Y'all have gone a bit Britney crazy, and if it weren't for your blogs I wouldn't even know they split the sheets. Apparently, my eyes are glued shut as I pass the magazine rack at the grocery check-out stand, not unlike the undiscerning and pious monkey.
Grant Miller's Officially commented.
Unremitting Failure's take"
"Britney Files for Divorce
Like America, it took her years of getting fucked by an idiot to realize she'd made a mistake."
This from The Dooce!:
Chaotic no More
Wednesday, 08 November 2006
A few of you have written to ask what I think of the divorce filing heard round the world, that which Ms.
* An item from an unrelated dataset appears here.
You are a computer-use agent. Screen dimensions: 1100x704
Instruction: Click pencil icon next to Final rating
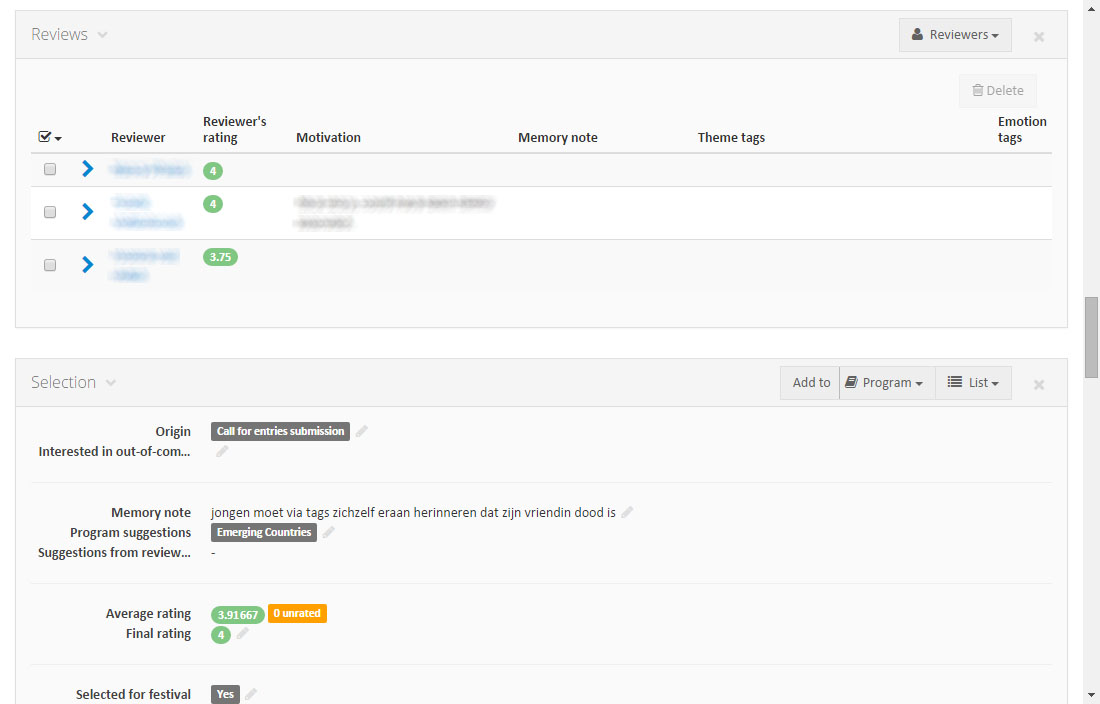(243, 634)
Spears has drawn up against the burrowing wombat who has had access to her credit cards for the last two years, he who regularly feasts on rubber boots and sprinkler heads, he whose life is a fart joke. And I’ve been trying to come up with a way to sum up my feelings, and I guess there’s no easy way to say this because you never hope for the dissolution of a family, especially when young children are involved. But, the fact that she decided finally to flick him off her collar like a hardened, crusty booger is almost RIGHT THERE with the Democrats taking back the House in terms of hope for the future of America.
And did you see how she looked the previous night when she made a surprise appearance on Letterman? Her make-up was clean, and her dress was classy, and her hair was freshly washed and styled, as if someone somewhere found the right sequence of hillbilly lingo to convince her that she will not be forsaking her heritage if she spends a few dollars on hygiene. Although, you shouldn’t read that as a dig on the way she looked before, because I do believe that there was an undeniable authenticity to the way she showed up to interviews looking like a mother whose one-year-old had just puked up formula all over the front of the rayon blouse she bought special at Ross, and she didn’t have time to wipe all the splatter out of her bangs. I identified with that.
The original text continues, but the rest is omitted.